Randwick City Council v Chris Mekler

Case

[1998] NSWLEC 134

05/28/1998

No judgment structure available for this case.

Land and Environment Court


of New South Wales


CITATION: Randwick City Council v. Chris Mekler [1998] NSWLEC 134
PARTIES:

APPLICANT
Randwick City Council

FIRST RESPONDENT
Chris Mekler

SECOND RESPONDENT
Steven Mekler

THIRD RESPONDENT
Rinpurr Pty Ltd
FILE NUMBER(S): 40323 of 1997
CORAM: Bignold J
KEY ISSUES: :-
LEGISLATION CITED: Supreme Court Rules Part 13 Rule 5
CASES CITED:
DATES OF HEARING: 28/05/98
DATE OF JUDGMENT:
05/28/1998
LEGAL REPRESENTATIVES:
APPLICANT
Ms. Gerathy, Solicitor
Bowen and Gerathy
RESPONDENT
Mr. Campbell, Barrister


JUDGMENT:


This is a Motion filed in Court on 22 May 1998 in Class Four proceedings brought by Randwick Council against three named Respondents claiming declaratory and injunctive relief in relation to premises situated at Nos. 8 to 15 Perouse Road, Randwick other than for use as a service station operating between the hours of 7am and 7pm.

The Motion before me today which is brought by the Second Respondent, Chris Mekler, seeks relief pursuant to Supreme Court Rules Part 13 Rule 5, that the proceedings against the Second Respondent be dismissed.
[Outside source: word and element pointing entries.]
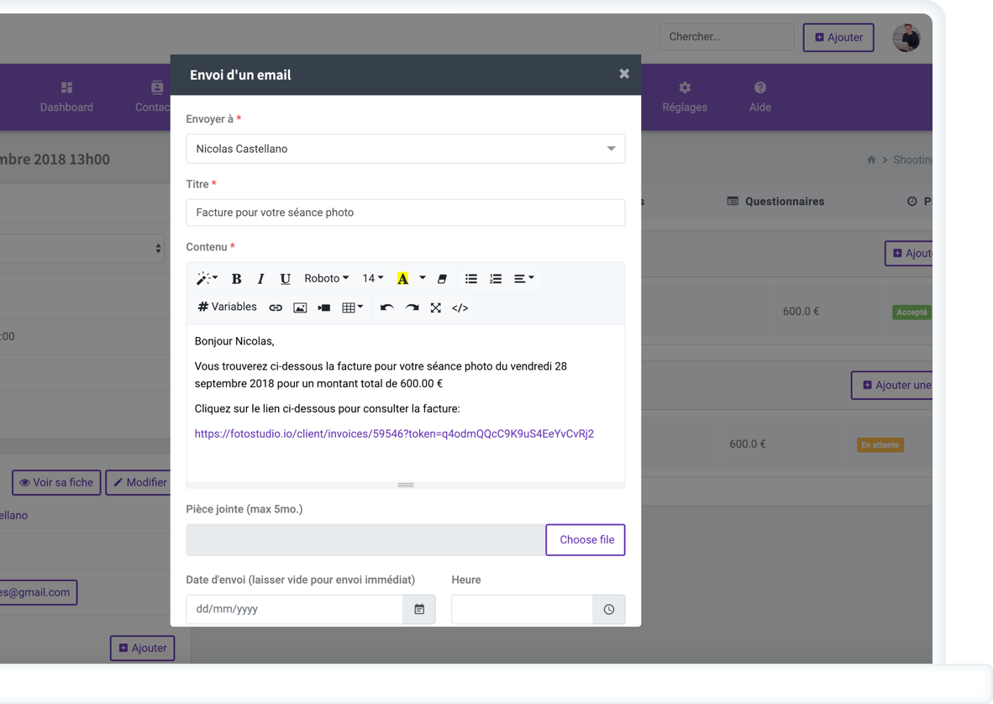993x704 pixels.
Task: Open the HTML code view
Action: tap(460, 308)
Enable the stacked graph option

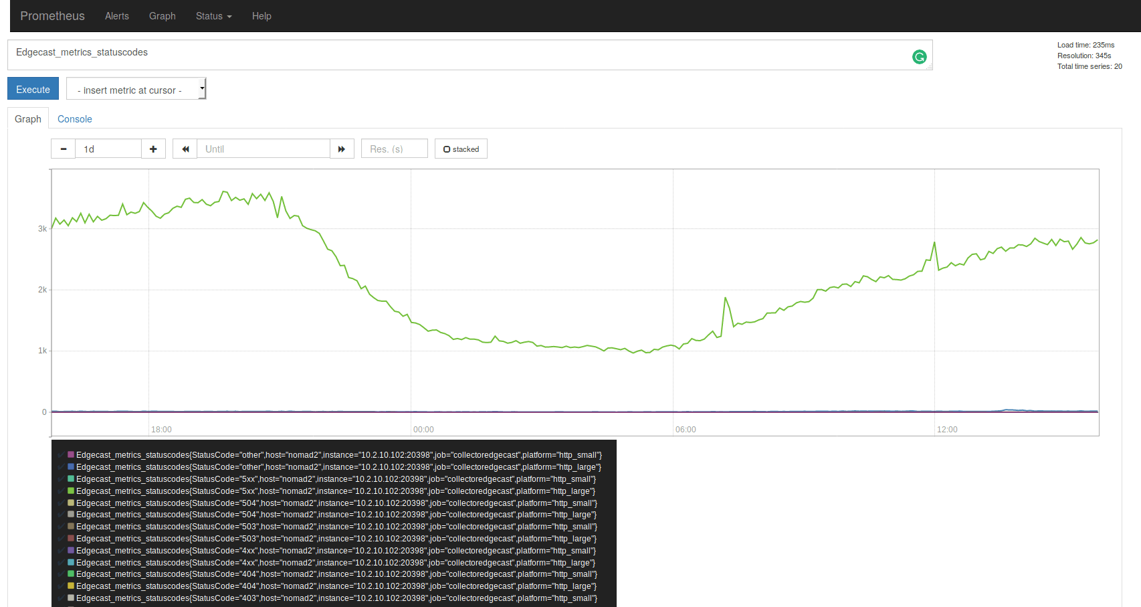[461, 149]
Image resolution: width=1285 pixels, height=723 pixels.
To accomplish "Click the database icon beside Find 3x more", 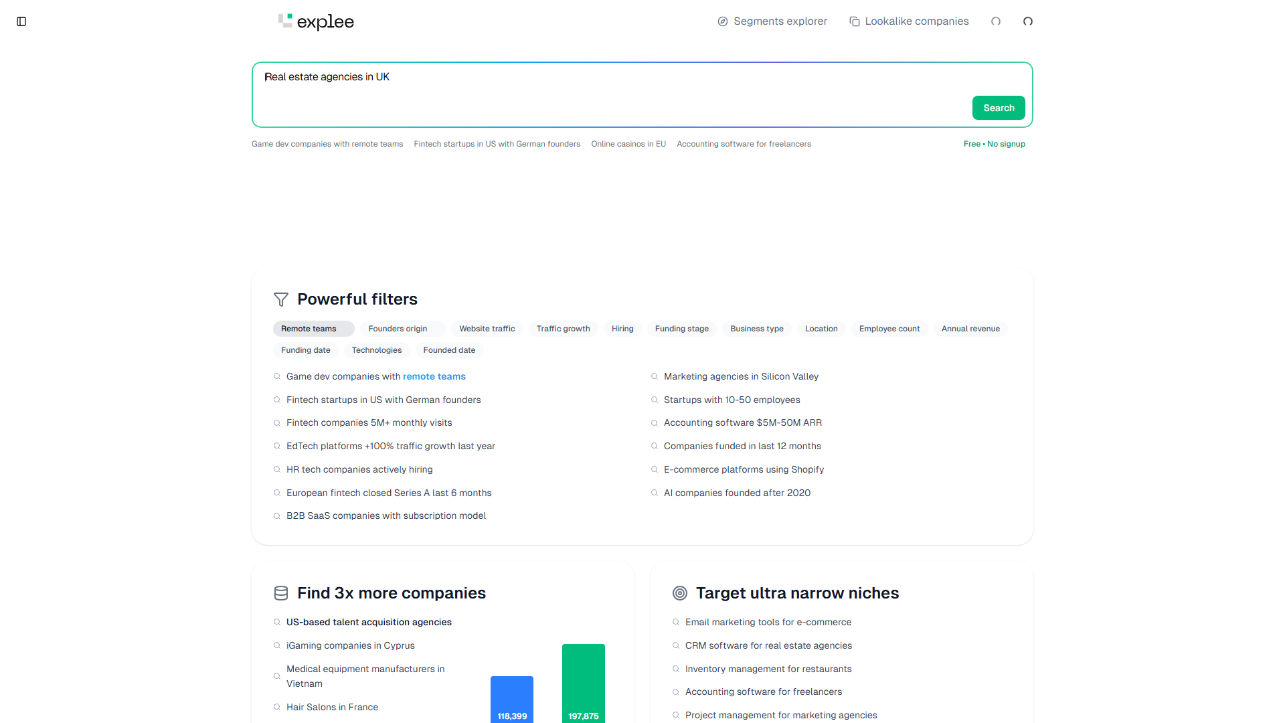I will pyautogui.click(x=281, y=593).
The Motion is supported by an affidavit filed by the Second Respondent dated 26 May 1998 in which he deposes to his non-involvement with the premises, the subject of the Class Four proceedings, noting in paragraph 4 that the premises are owned by his father, the First Respondent in the proceedings, and the Company nominated as a Third Respondent.
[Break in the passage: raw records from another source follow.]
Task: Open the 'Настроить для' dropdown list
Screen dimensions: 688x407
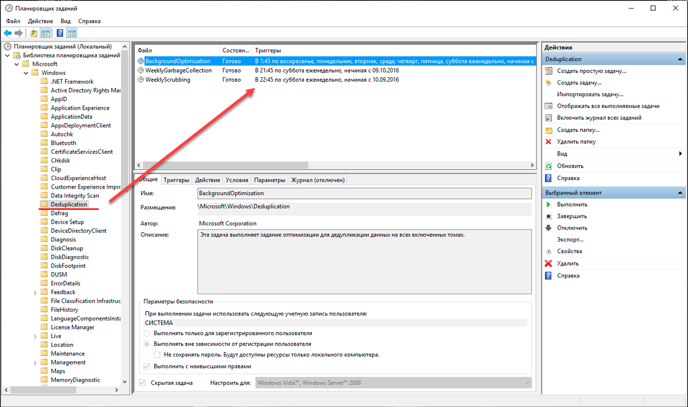Action: click(526, 383)
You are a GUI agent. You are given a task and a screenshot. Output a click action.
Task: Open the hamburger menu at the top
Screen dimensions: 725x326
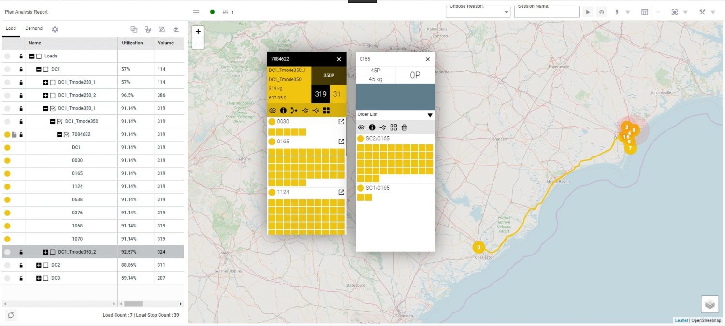(x=196, y=12)
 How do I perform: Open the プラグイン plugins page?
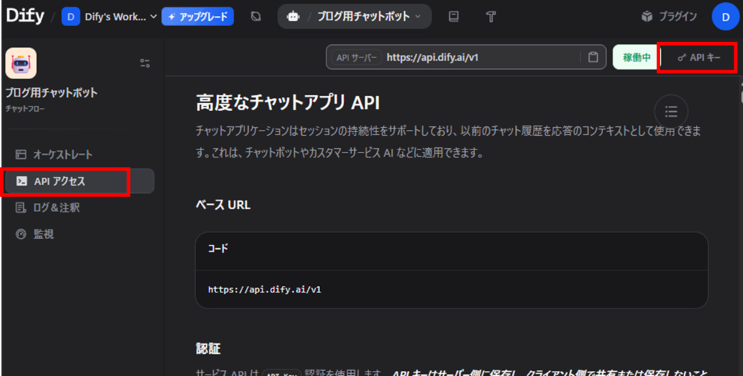(669, 16)
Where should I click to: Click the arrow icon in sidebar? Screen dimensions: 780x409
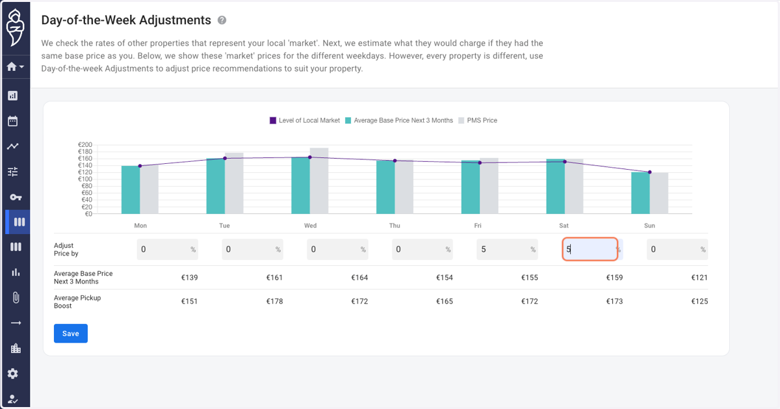point(16,323)
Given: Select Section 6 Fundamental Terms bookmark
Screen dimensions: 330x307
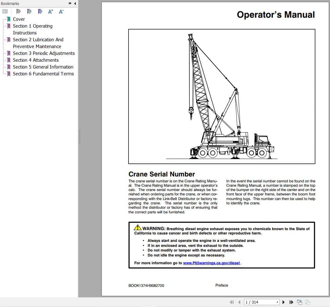Looking at the screenshot, I should pos(43,74).
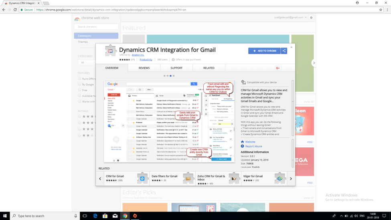Show previous related extensions with left arrow
The image size is (391, 220).
tap(100, 179)
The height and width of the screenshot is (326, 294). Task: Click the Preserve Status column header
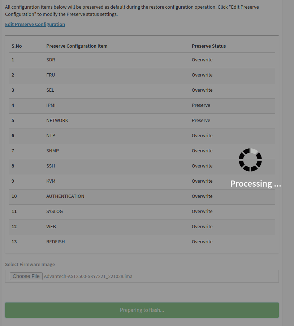[x=209, y=46]
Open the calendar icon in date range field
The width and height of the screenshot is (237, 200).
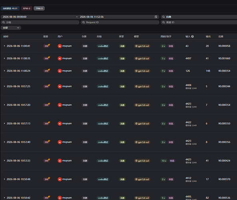pyautogui.click(x=156, y=17)
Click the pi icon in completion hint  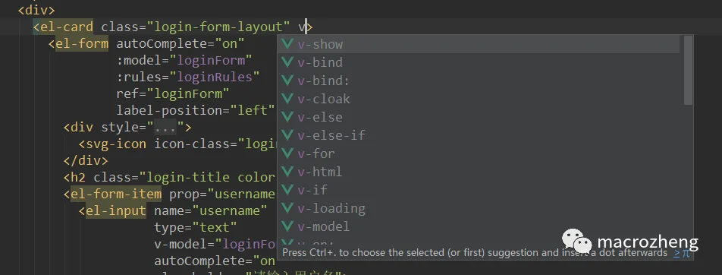pos(686,253)
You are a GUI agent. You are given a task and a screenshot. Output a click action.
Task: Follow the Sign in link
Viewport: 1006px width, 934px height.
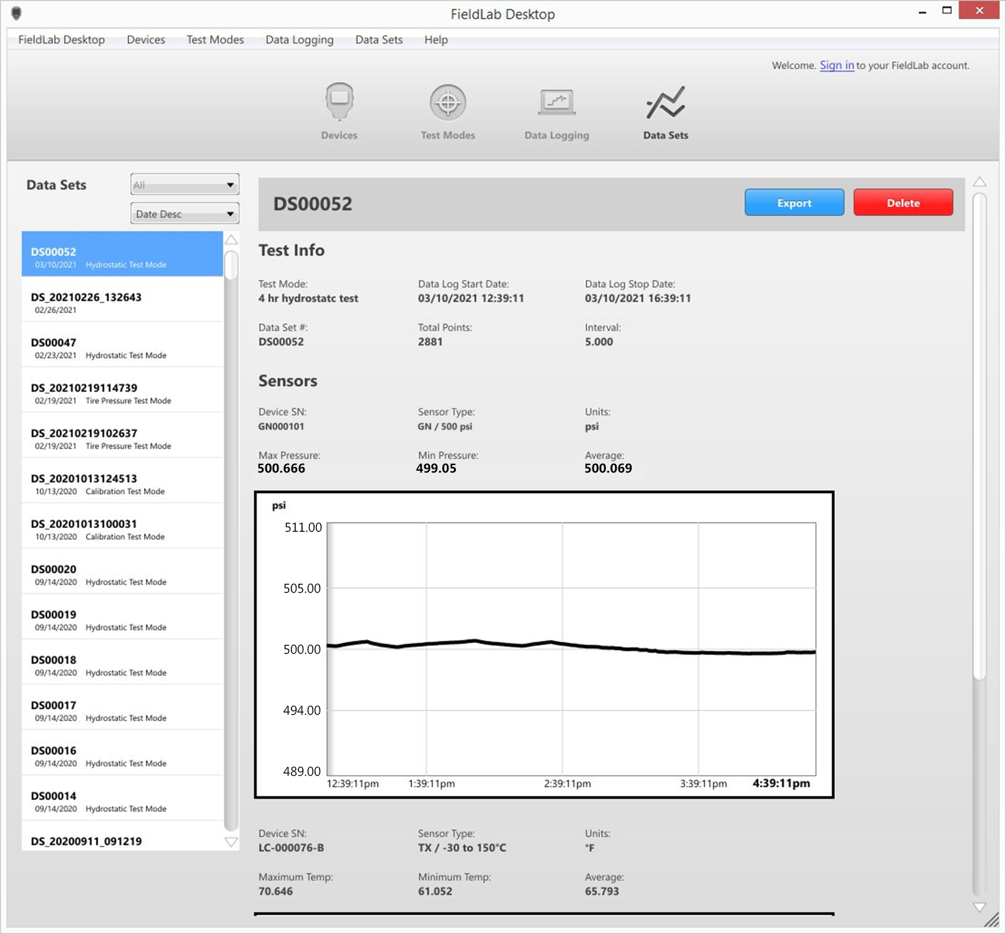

The Council did not oppose the relief claimed and in those circumstances it was granted. The only outstanding question is that of costs. The Second Respondent is seeking an order for costs in the proceedings. Ms Gerathy, on behalf of the Council, has opposed an order for costs or alternatively has submitted that in the circumstances of the case, costs should be limited to costs of today's Motion.

Those circumstances include the fact that until today the Second Respondent has appeared and participated in the proceedings on his own behalf, but today he appears by Counsel. It is not disputed that he was not served with process until 27 February this year. As it happened, he was served in the precincts of the Court by the Solicitor acting for the Council, Ms Gerathy, and it is not disputed that upon receiving the process, he said that he had no involvement in the case. This was confirmed in his letter dated 10 March 1998 to the Council's Solicitors, (being Exhibit A).
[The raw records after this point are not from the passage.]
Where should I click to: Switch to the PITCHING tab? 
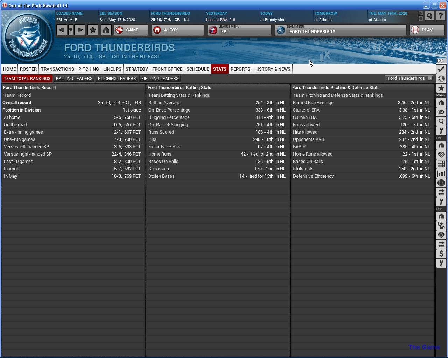89,69
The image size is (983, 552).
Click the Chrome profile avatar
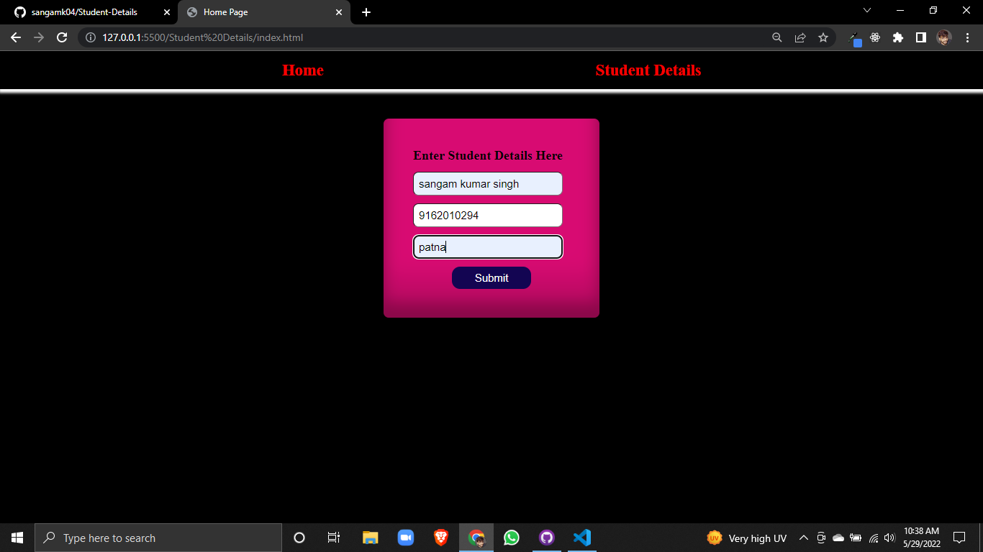[945, 37]
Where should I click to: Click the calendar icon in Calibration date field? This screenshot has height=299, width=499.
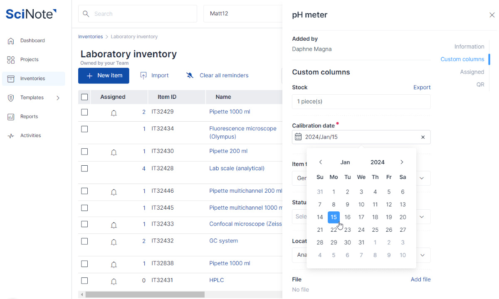click(298, 137)
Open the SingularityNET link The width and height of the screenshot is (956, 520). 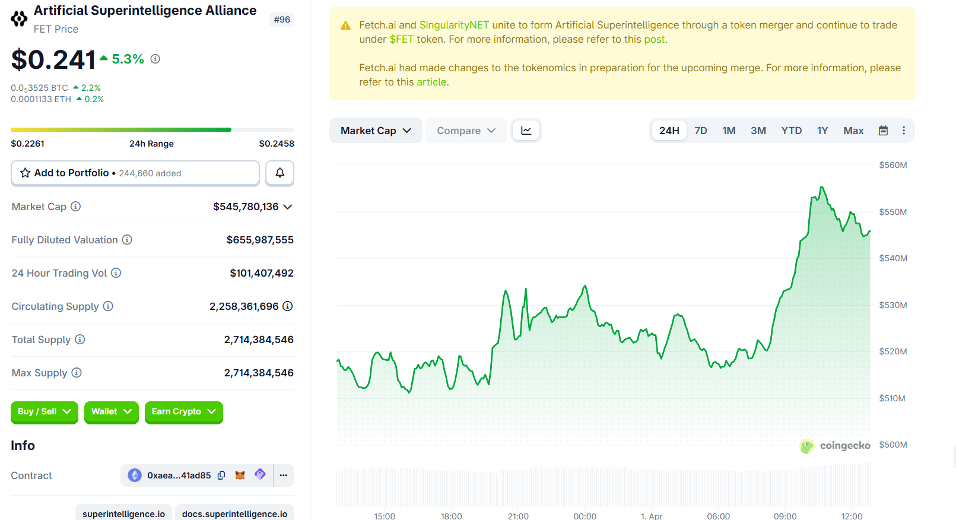454,25
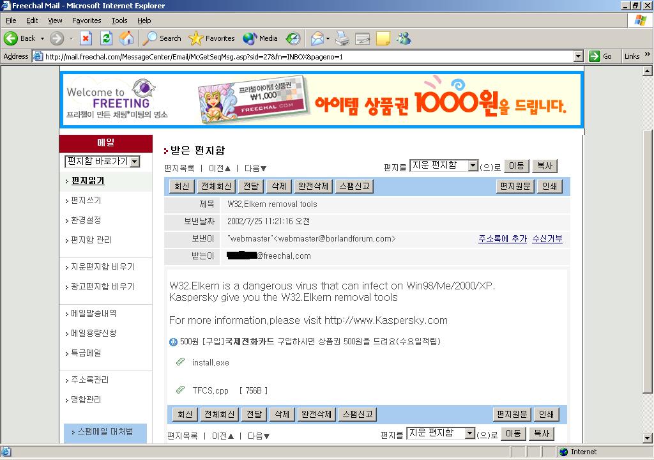Click the Stop loading toolbar icon

tap(86, 38)
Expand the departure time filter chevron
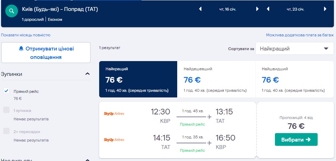Image resolution: width=336 pixels, height=161 pixels. 88,160
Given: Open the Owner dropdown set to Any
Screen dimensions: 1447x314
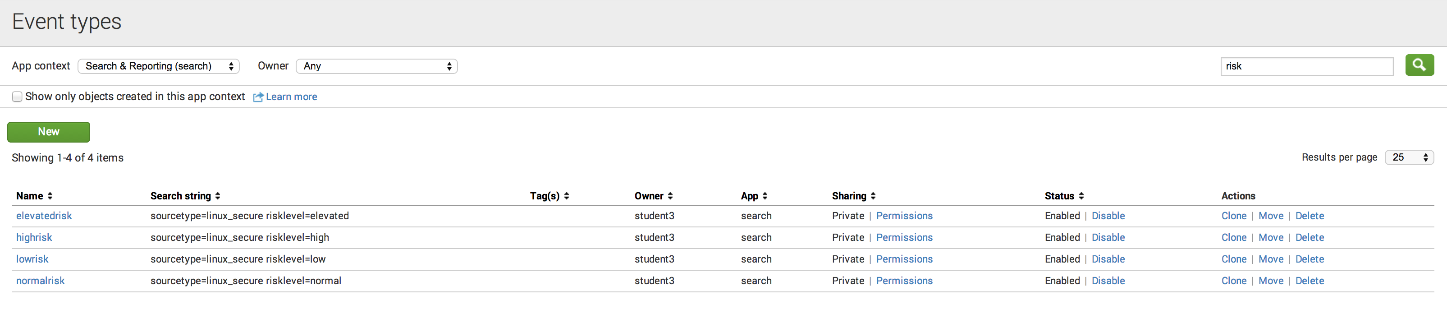Looking at the screenshot, I should [376, 66].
In the circumstances, it appears that the Council has wrongly joined the Second Respondent in its claim for relief in respect of the use of the aforesaid premises. The only basis for joining him is deposed to in Ms Gerathy's affidavit of 26 February this year which indicated that before the action was commenced in Court on 23 December last year and before the Second Respondent was served with process on 27 February this year, business name searches indicated that he was the proprietor of a business registration "Otto Gas" and it was a sign to that effect displayed at the subject premises which provides the only tangible link between the Second Respondent and the Council's course of action in commencing these proceedings.

In all the circumstances, I see no reason why the Second Respondent, having been sued in the action without foundation, should be denied the ordinary costs consequence of the result in the case. Accordingly, I order the Council to pay the Second Respondent's costs in the proceedings including the cost of today's Motion.

The exhibits shall remain on the Court's papers.